Pharmacological characterization of desensitization in a human mGlulα‐expressing non‐neuronal cell line co‐transfected with a glutamate transporter

1 Stimulation of phosphoinositide hydrolysis by human mGlu1α (HmGlu1α) was examined in a non‐neuronal cell line (AV12‐664) co‐expressing both HmGlu1α and a rat glutamate/aspartate transporter (GLAST). 2 Desensitization of HmGlu1α could be elicited by inhibition of the GLAST transporter with the glutamate uptake inhibitor, L‐ trans ‐pyrrolidine‐2, 4‐dicarboxylic acid ( trans ‐PDC). Maximal inhibition of HmGlu1α‐mediated phosphoinositide hydrolysis was induced upon 24 h pretreatment with trans ‐PDC. The concentration of glutamate in the extracellular medium also rose significantly in cells pretreated with trans ‐PDC. Glutamate levels increased upon incubation with trans ‐PDC in a time‐dependent manner, with maximal glutamate levels attained after 24 h incubation with trans ‐PDC. 3 The time required for desensitization of HmGlu1α by trans ‐PDC was compared to the time course for desensitization elicited by the direct‐acting mGlu receptor agonists, 1‐aminocyclopentane‐1S, 3R‐dicarboxylic acid (1S, 3R‐ACPD) and (R, S)‐3, 5‐dihydroxyphenylglycine (3, 5‐DHPG). Both direct‐acting mGlu receptor agonists elicited desensitization of HmGlu1α more rapidly than did trans ‐PDC, with maximal inhibition of agonist‐induced phosphoinositide hydrolysis upon 12 h pretreatment. Agonist‐induced desensitization could be fully reversed upon washout of agonist for 12 h. 4 Both mGlu receptor agonist‐ and trans ‐PDC‐induced desensitization of HmGlu1α could be blocked by inclusion of (+)‐α‐methyl‐4‐carboxyphenylglycine (MCPG), an mGlu receptor antagonist, in the pretreatment medium. 5 Agonist‐stimulated phosphoinositide hydrolysis by HmGlu1α was found to parallel closely agonist‐induced desensitization of HmGlu1α. Thus, the EC 50 values for 1S, 3R‐ACPD‐ and 3, 5‐DHPG‐stimulated phosphoinositide hydrolysis were similar to the EC 50 values for eliciting desensitization of HmGlu1α. 6 These studies demonstrate desensitization of recombinant human mGlu1α receptor in a non‐neuronal cell line in which the receptor can be regulated by direct activation or by manipulation of glutamate transporter activity.

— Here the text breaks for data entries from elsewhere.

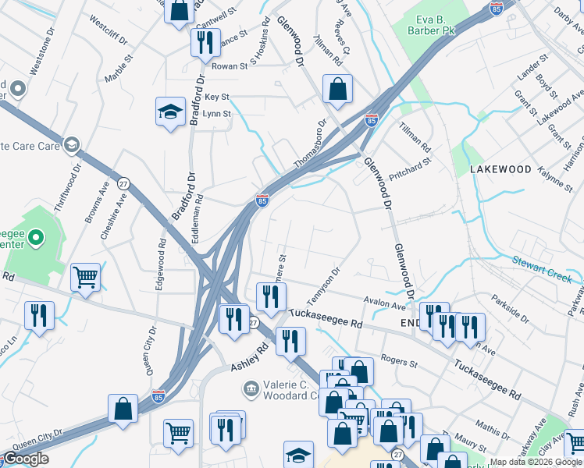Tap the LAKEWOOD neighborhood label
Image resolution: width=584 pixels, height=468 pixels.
[500, 169]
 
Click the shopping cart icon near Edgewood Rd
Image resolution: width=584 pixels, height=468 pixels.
[85, 276]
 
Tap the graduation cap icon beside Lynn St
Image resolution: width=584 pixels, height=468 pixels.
[170, 112]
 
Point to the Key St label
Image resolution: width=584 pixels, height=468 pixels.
[216, 97]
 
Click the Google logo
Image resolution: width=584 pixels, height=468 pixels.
[26, 459]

Desensitization of HmGlu1α was found to be mediated by activation of the receptor since the mGlu receptor antagonist, MCPG, blocked both mGlu receptor agonist‐ and trans ‐PDC‐induced desensitization of HmGlu1α. Furthermore, agonist‐induced desensitization of HmGlu1α was found to parallel receptor‐mediated stimulation of phosphoinositide hydrolysis.